■ Activity ■
Where a picture appears, leave it out, and print the rest of the records as they are.

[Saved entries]
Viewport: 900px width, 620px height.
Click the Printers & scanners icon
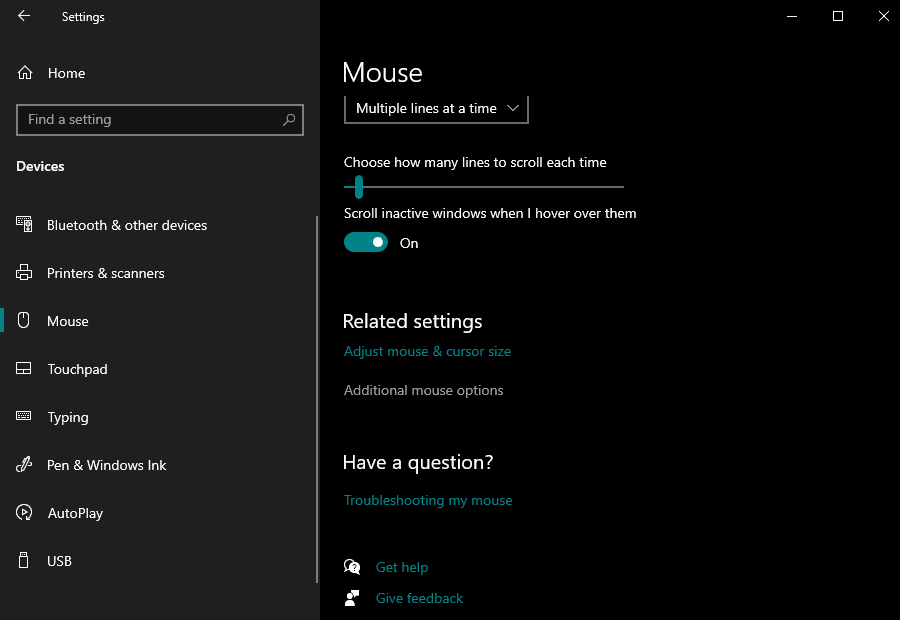pyautogui.click(x=25, y=273)
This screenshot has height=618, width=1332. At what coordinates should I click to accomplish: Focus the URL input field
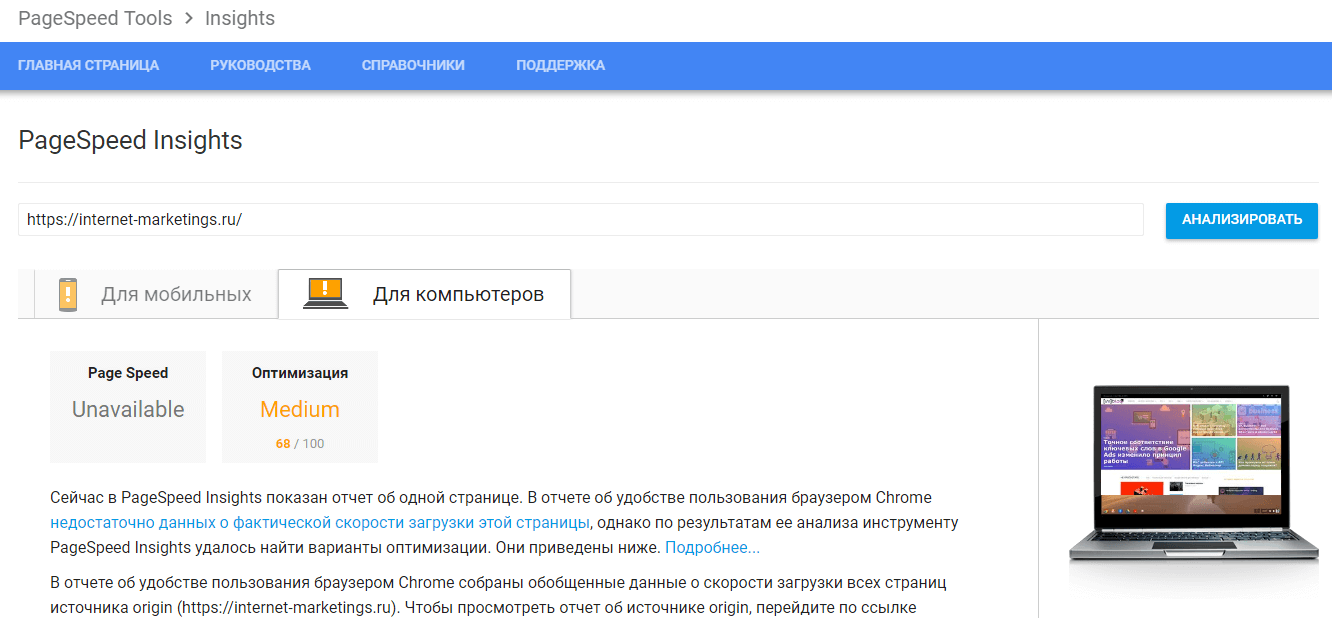(x=580, y=220)
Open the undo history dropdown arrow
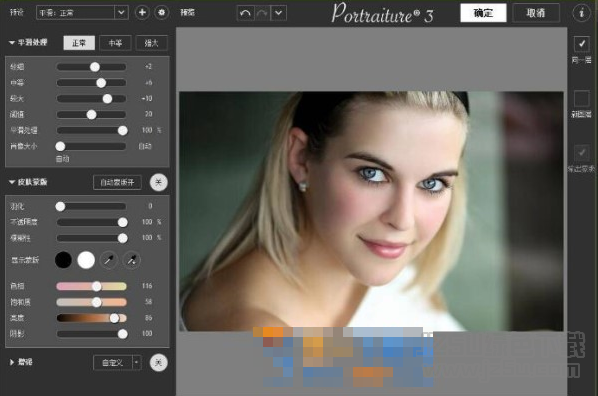Image resolution: width=598 pixels, height=396 pixels. pyautogui.click(x=279, y=13)
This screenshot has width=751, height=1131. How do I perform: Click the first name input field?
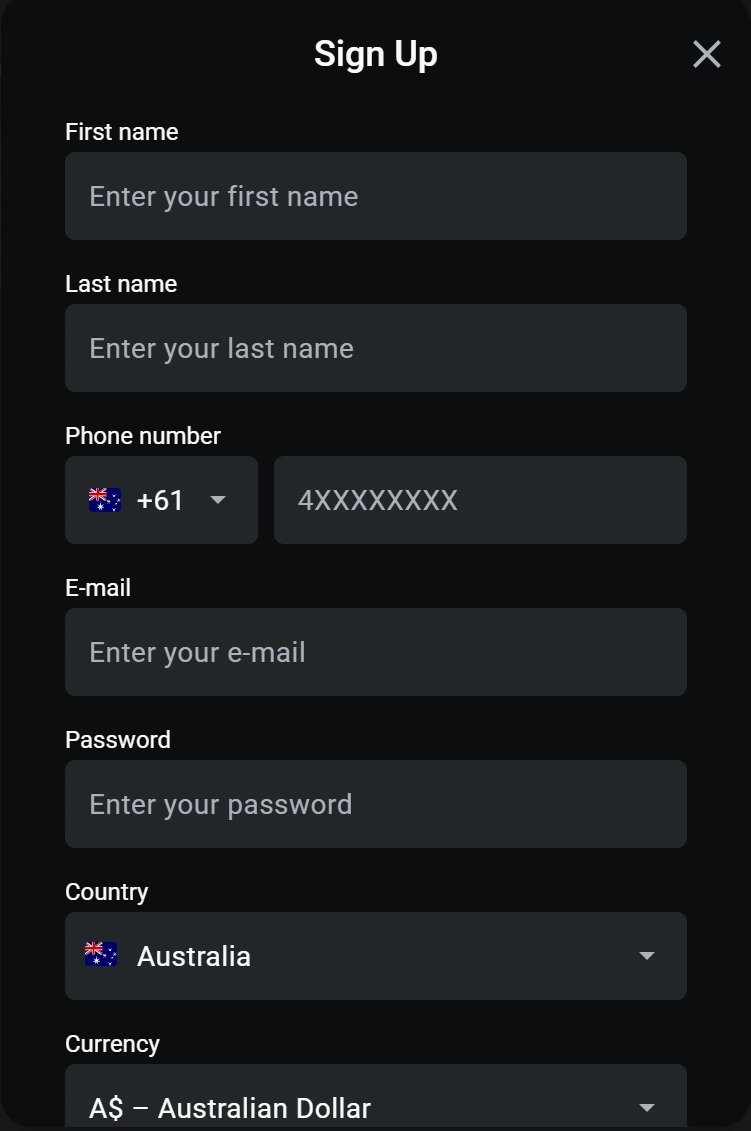(376, 196)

■ Output ■
Viewport: 900px width, 620px height.
Click the Printers & scanners icon
pyautogui.click(x=25, y=273)
This screenshot has height=618, width=1332. At what coordinates should I click to accomplish: Focus the URL input field
(x=580, y=220)
Open the undo history dropdown arrow
Image resolution: width=598 pixels, height=396 pixels. pyautogui.click(x=279, y=13)
This screenshot has width=751, height=1131. How do I perform: Click the first name input field?
(376, 196)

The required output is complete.